7.6. Unless otherwise set out in an Order Form all payments required to be made pursuant to this Agreement shall be made within 30 days of invoice date unless that invoice is disputed in good faith in accordance with Clause 7.8.

7.7. All payments required to be made pursuant to this Agreement shall be made in sterling in cleared funds to a bank account set out in Kinspeed’s invoice or otherwise directed by Kinspeed in writing.

7.8. If the Client receives an invoice and reasonably believes that it is incorrect, it may dispute that invoice in good faith as follows:

a) the Client shall notify Kinspeed in writing as soon as reasonably possible and practicable;

b) the Client shall not be deemed to be in breach of this Agreement for failure to pay the disputed sums while such a dispute is ongoing;

c) the Client shall pay any sum which is not in dispute by the due date for payment;

d) following the resolution of the dispute, the Client shall pay the sum agreed between the Parties including any interest charged on that sum by Kinspeed, as calculated in accordance with Clause 7.9 (from the original due date for payment);

e) in the event that Kinspeed is required to refund any sums to the Client, interest shall be added to such sums, as calculated in accordance with Clause 7.9; and

f) following the resolution of the dispute, in the event that either Party is required to make a balancing payment, that Party shall make such payment within 5 Business Days and, in the event that Kinspeed is required to issue a credit note, it shall issue the same within 5 Business Days.
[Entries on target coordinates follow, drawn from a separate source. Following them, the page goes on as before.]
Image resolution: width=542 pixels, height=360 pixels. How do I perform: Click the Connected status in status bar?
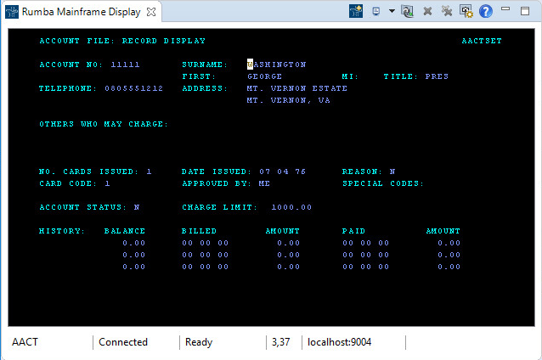click(123, 342)
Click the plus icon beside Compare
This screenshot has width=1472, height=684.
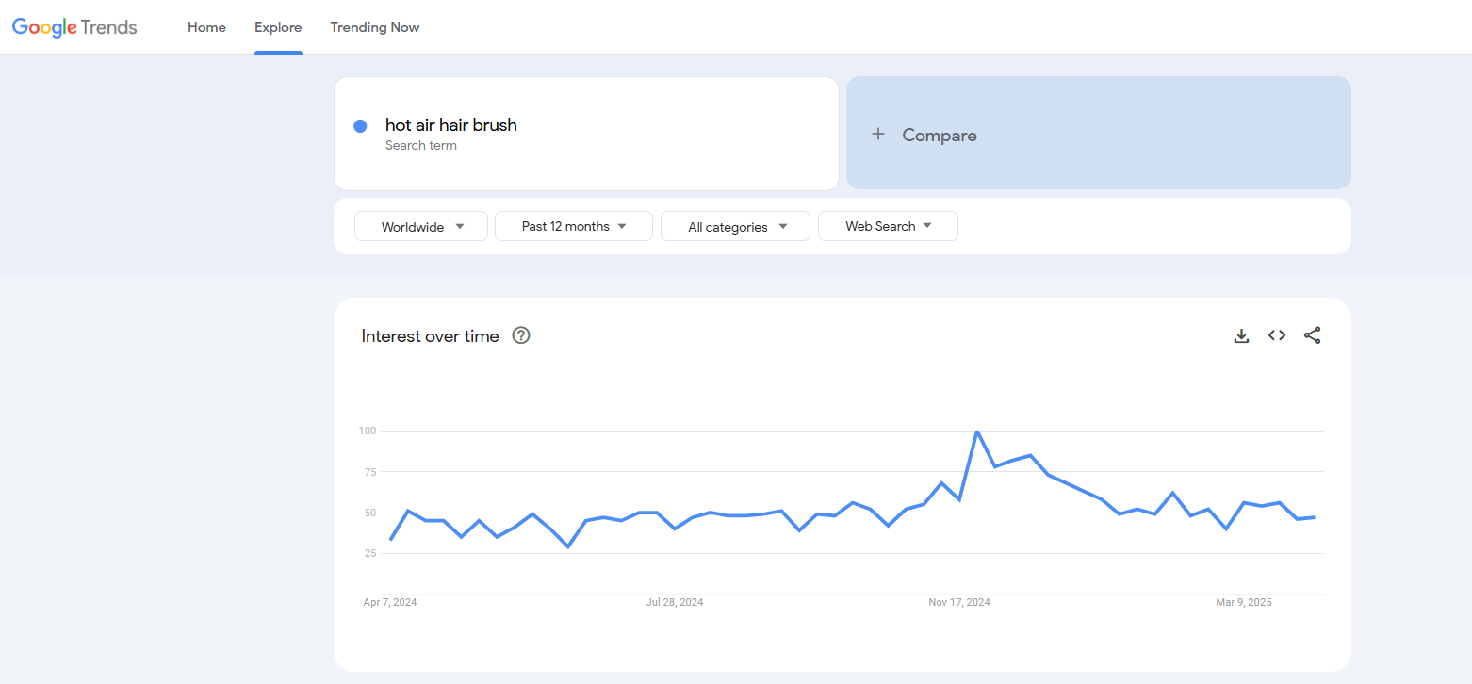[x=878, y=135]
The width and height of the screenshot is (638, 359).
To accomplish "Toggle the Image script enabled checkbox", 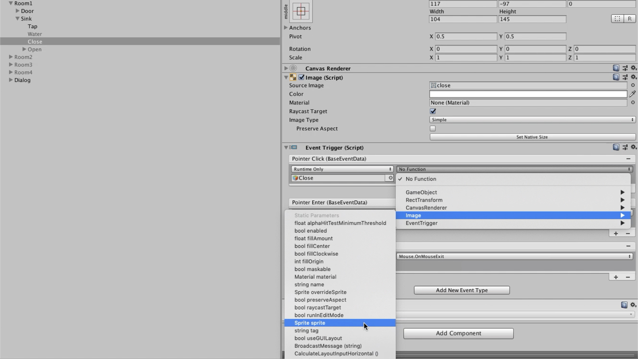I will (301, 77).
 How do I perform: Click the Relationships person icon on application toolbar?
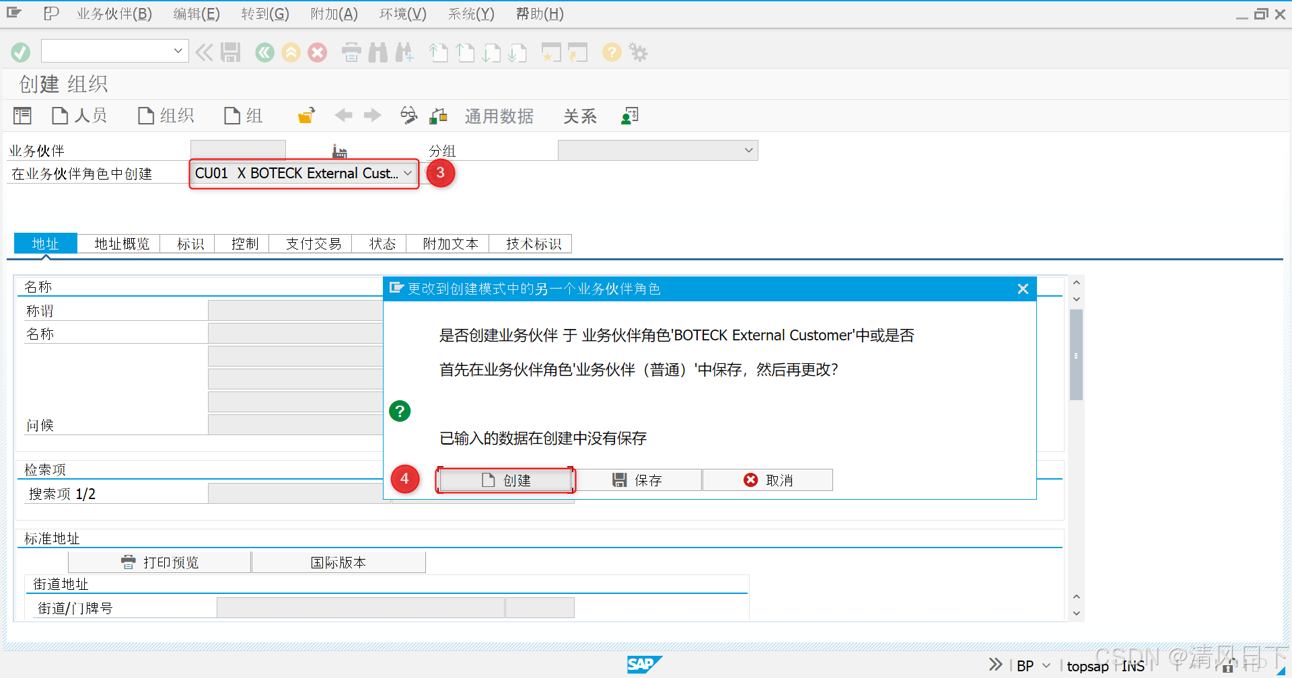click(629, 115)
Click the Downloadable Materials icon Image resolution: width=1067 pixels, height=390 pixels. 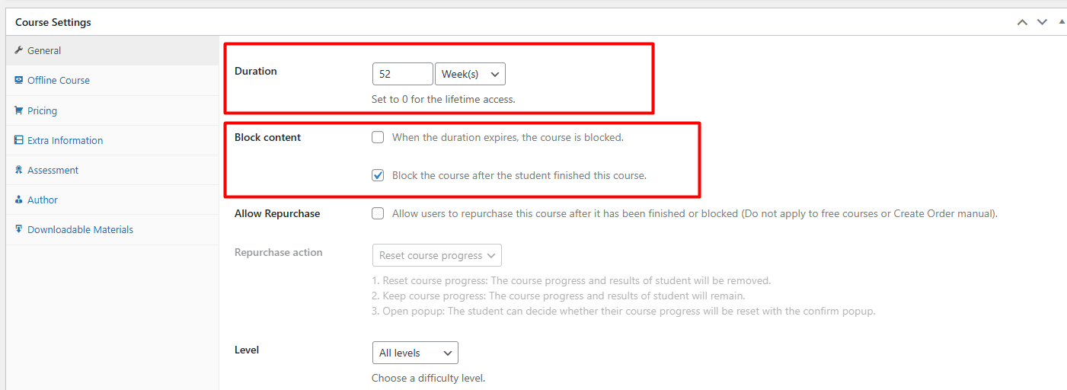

7.9. Without prejudice to Clause 25.1(a) (termination for late payment), any sums which remain unpaid by the due date for payment under this Agreement shall incur interest and other compensation in accordance with the Late Payments Commercial Debts (Interest) Act 1998.

7.10. Without prejudice to Clause 25.1(a), 7.9 or any other rights and remedies, Kinspeed may, if any amounts invoiced by Kinspeed are not paid within 40 days, immediately and without notice suspend any services until the Client has paid all due sums in full.

8. Audit

The Client shall at the reasonable request of Kinspeed (and during normal Business Hours), provide Kinspeed or its agent or professional advisers (on not less than 5 Business Days’ notice) with access to such records and books of account and with access to its premises, systems (including via remote access), and personnel to the extent reasonably required and to the extent that the same relate to the calculation of sums payable pursuant to this Agreement, and to allow Kinspeed or its agent or professional advisers to take copies of such records and books of account, screen shots and other records in order to clarify such use.
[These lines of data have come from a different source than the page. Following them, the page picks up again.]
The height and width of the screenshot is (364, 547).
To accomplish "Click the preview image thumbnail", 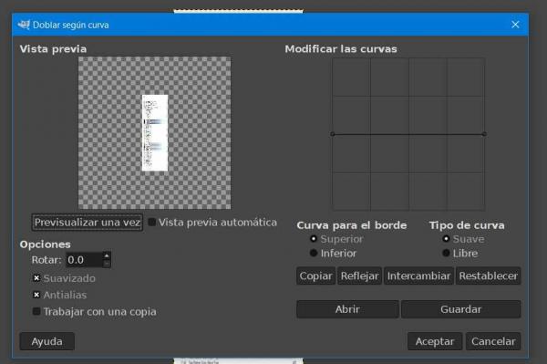I will 155,133.
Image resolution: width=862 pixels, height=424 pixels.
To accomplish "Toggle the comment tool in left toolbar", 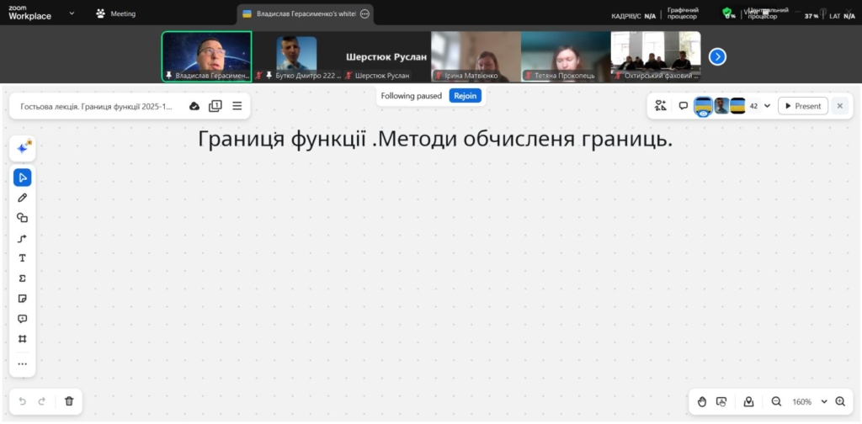I will (23, 319).
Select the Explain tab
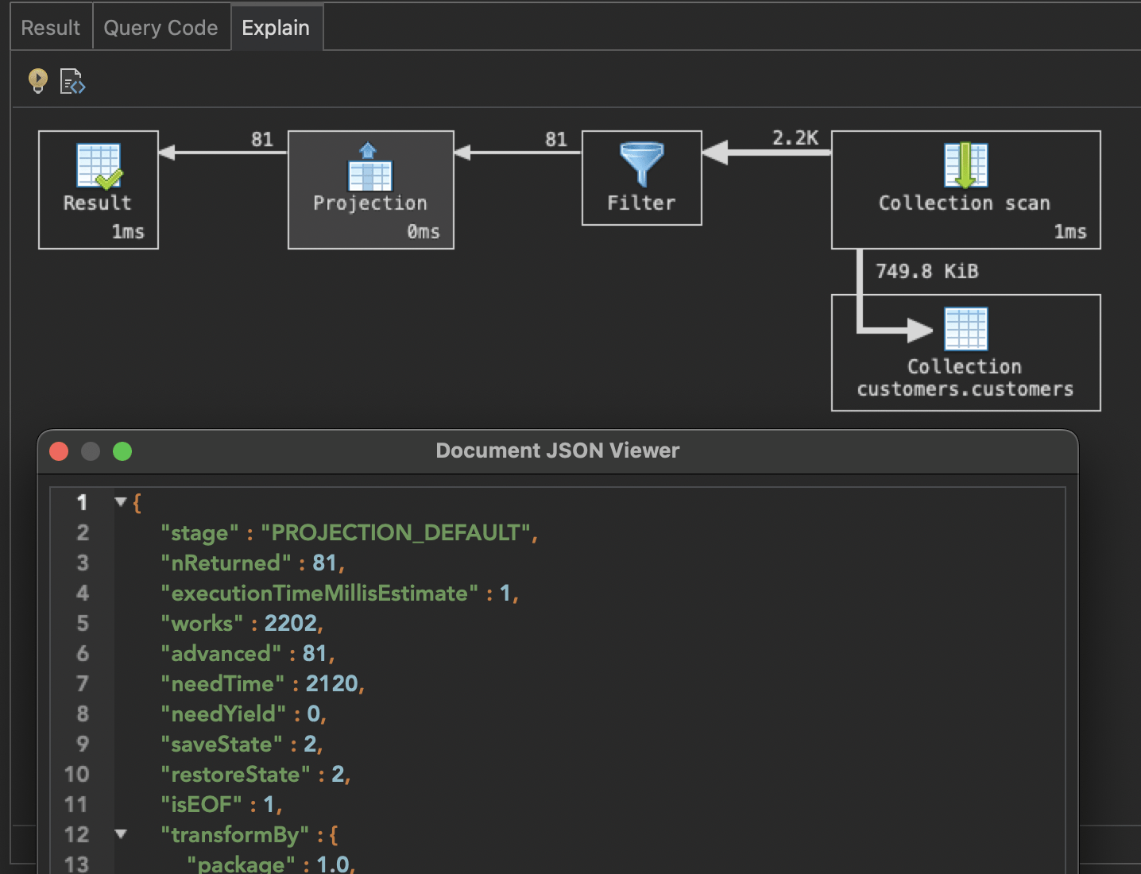This screenshot has height=874, width=1141. 276,28
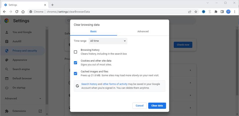Screen dimensions: 239x116
Task: Uncheck Cookies and other site data
Action: click(x=76, y=63)
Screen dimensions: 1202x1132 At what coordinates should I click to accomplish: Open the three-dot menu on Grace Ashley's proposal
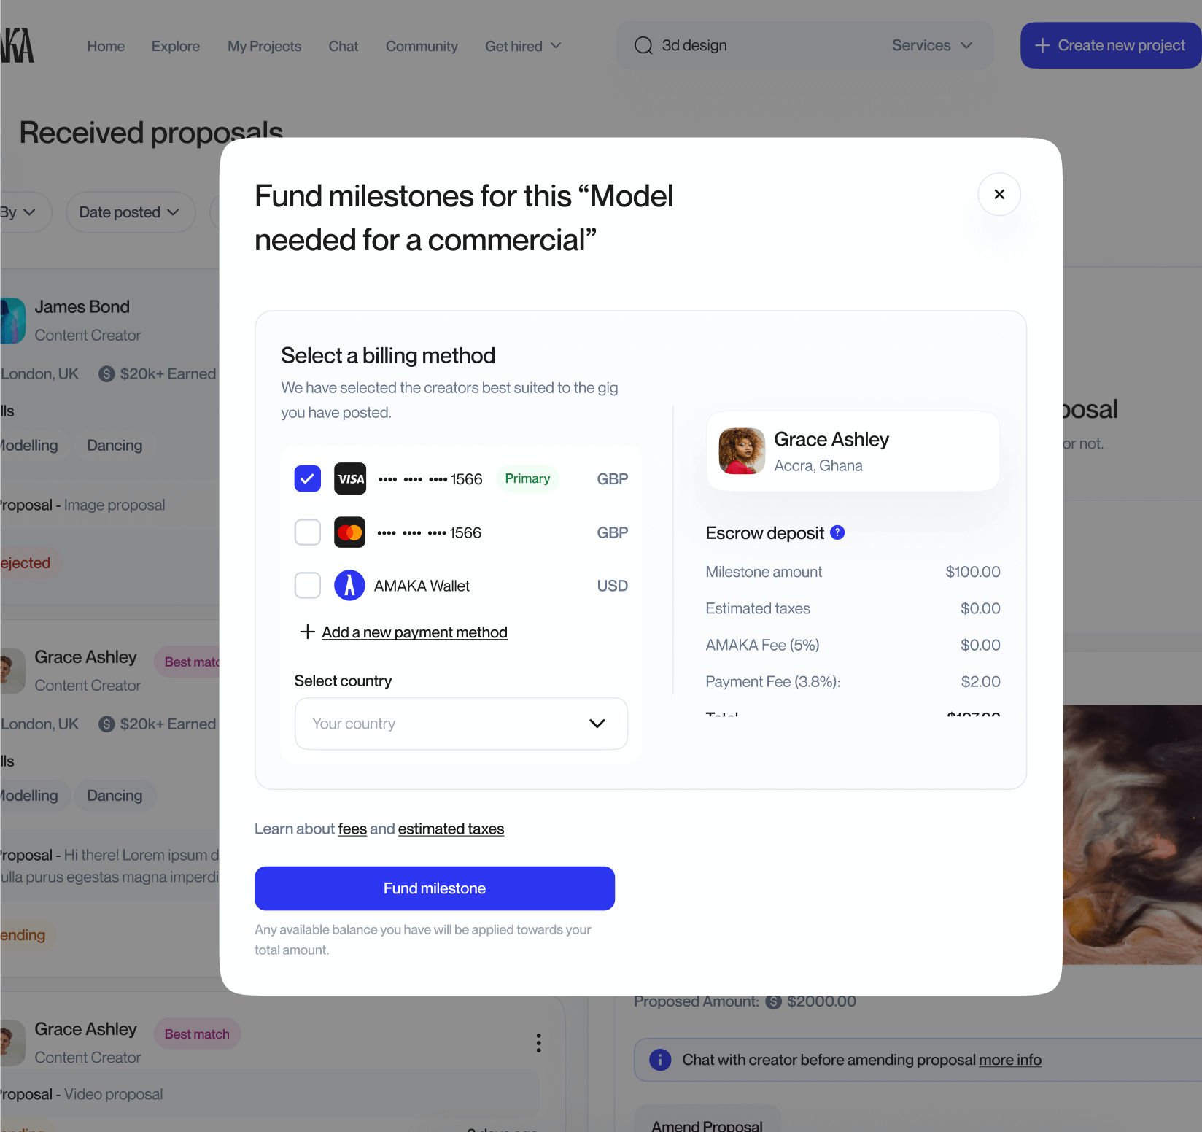pos(538,1043)
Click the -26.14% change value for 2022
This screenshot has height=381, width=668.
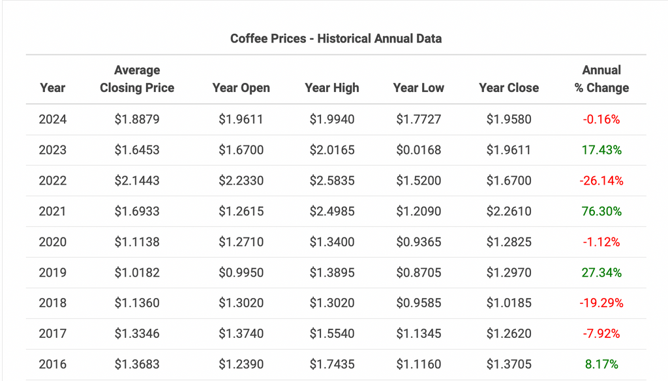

9. Intellectual Property Rights and Grant of Rights

9.1. The Client (and, where applicable, its licensors) shall retain ownership of the Intellectual Property Rights subsisting in any and all Client Materials and Client Equipment.

9.2. The Client hereby grants to Kinspeed a non-exclusive, royalty-free, non-transferable, non-sub-licensable licence to use, copy, and modify the Client Materials and Client Equipment and, where relevant, the Third Party software, for the Term only to the extent reasonably necessary for and only for the purposes of the provision of the Services.
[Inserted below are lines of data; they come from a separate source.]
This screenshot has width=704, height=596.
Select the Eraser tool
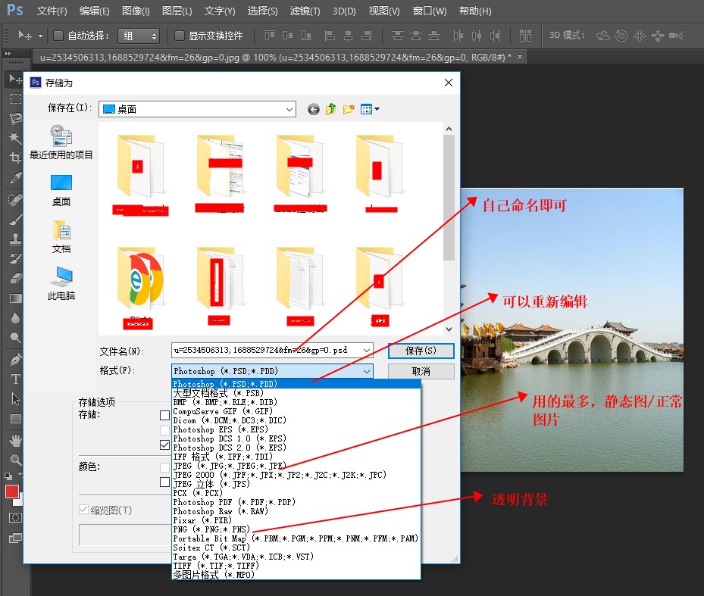point(14,278)
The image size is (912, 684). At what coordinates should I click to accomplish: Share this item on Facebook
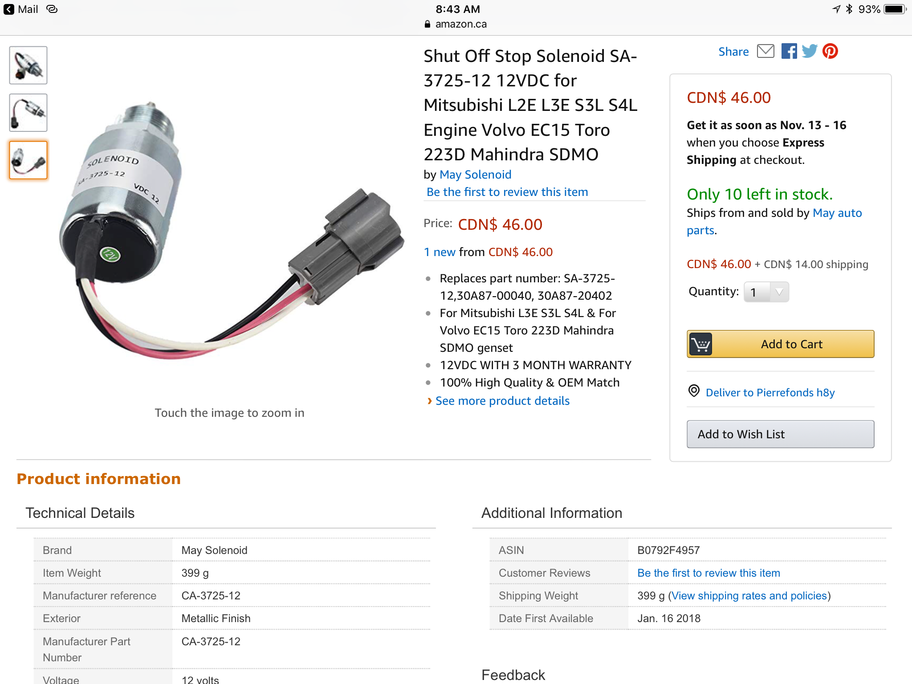(789, 51)
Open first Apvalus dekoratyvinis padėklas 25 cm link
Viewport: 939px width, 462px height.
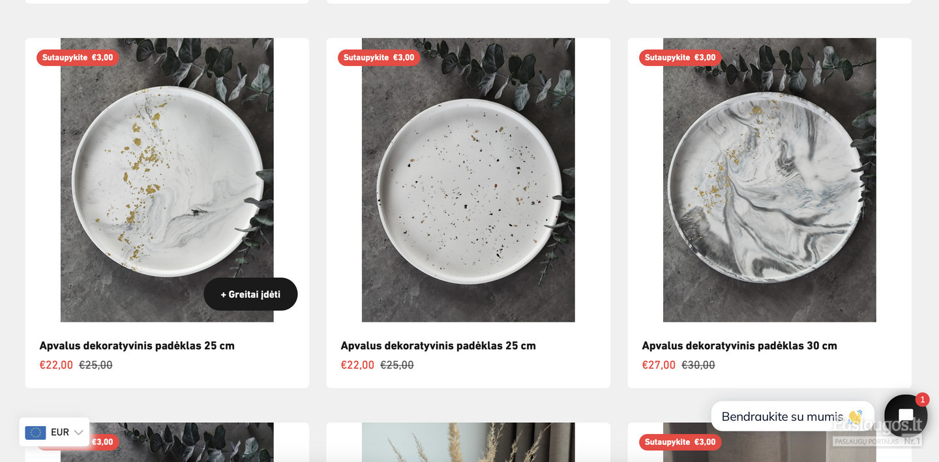137,346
9.3. Kinspeed (and, where applicable, its licensors) shall retain ownership of the Intellectual Property Rights subsisting in the Deliverables, except to the extent that any Client Materials are integrated into the Deliverables.

9.4. Save as provided in Clause 9.5, upon payment in full of the relevant Fee, Kinspeed grants to the Client a non-exclusive, fully paid-up, royalty-free, non-transferable, non-sub-licensable, licence for the Term to use, copy, and modify the Deliverables to the extent reasonably necessary for using and receiving the Services and the Deliverables in the course of business.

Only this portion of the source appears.